Legalização do ABORTO

Na noite desta segunda-feira, 06/03/2017, foi protocolada no STF uma ação que pede a legalização do aborto para qualquer gestação até 12 semanas.

O Aborto já é permitido para casos que ofereçam risco de morte para a gestante, que a gestação seja fruto de um estupro ou se o feto for anencéfalo.

Esta ação tem como ator principal o PSOL, que preferiu usar o canal jurídico ao legislativo, que deveria ser o seu campo de atuação.

O STF tem, entre outras atribuições, tem a função de analisar se alguma lei está em desacordo com a Constituição Federal.

O argumento utilizado pelas advogadas que assinam a ação é que mulheres negras, pobres e das periferias têm menos conhecimento e recursos para evitar a gravidez.

Na contramão deste movimento os parlamentares que optaram por agir na esfera legislativa através de um Projeto de Emenda Constitucional o qual prevê garantir expressamente o direito à vida desde a concepção.
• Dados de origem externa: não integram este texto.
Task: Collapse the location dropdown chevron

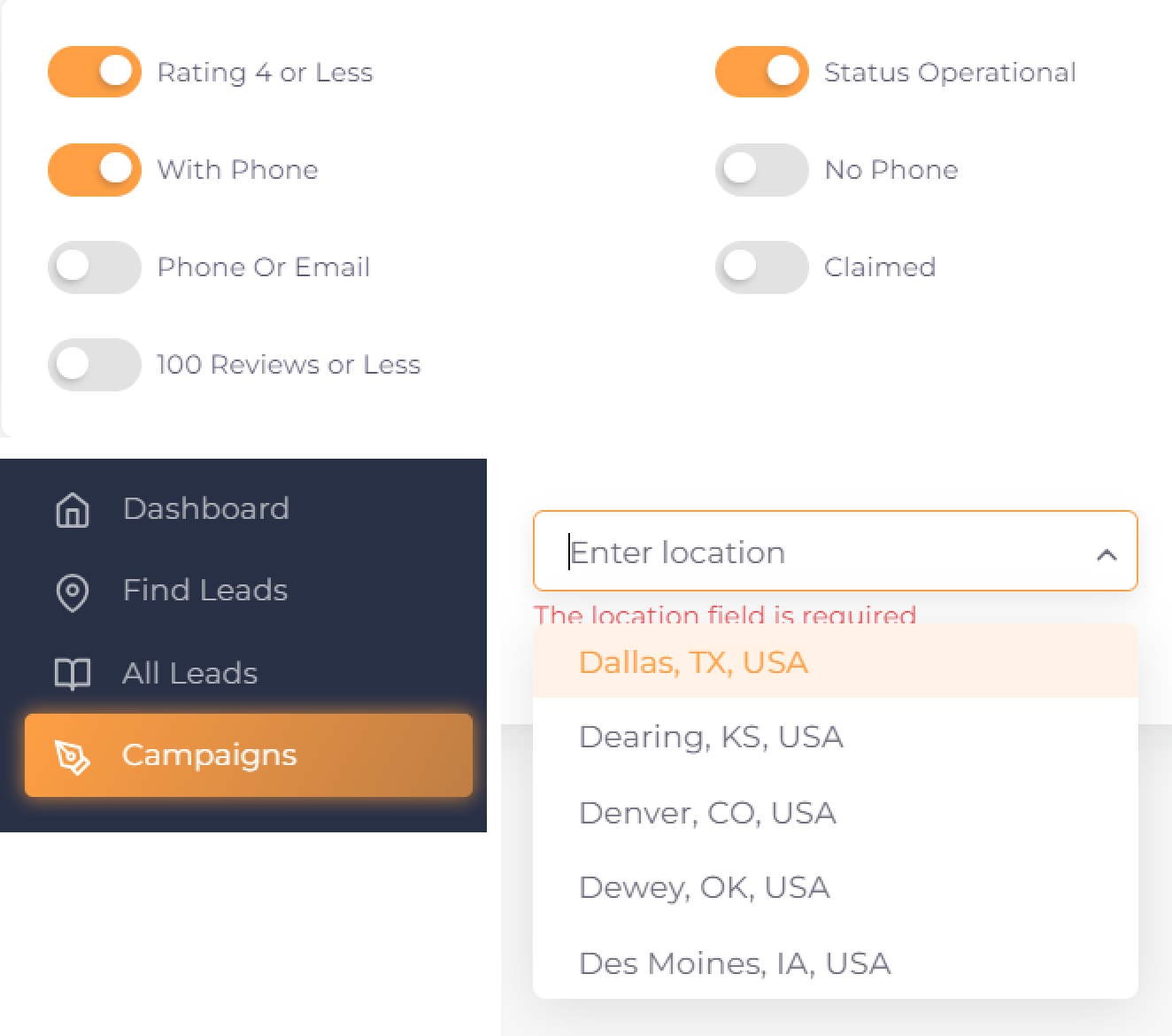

Segundo Luciana Boiteaux, filiada ao PSOL, a justificativa para o partido ter levado este pleito ao STF e não utilizar o canal legislativo foi motivado pois o Congresso “não é representativo para as mulheres” visto que 90% dos parlamentares são homens, em uma análise rápida e prática caso este argumento tenha de fato relevância, também terá problemas no STF, na atual composição, 80% dos ministros são homens.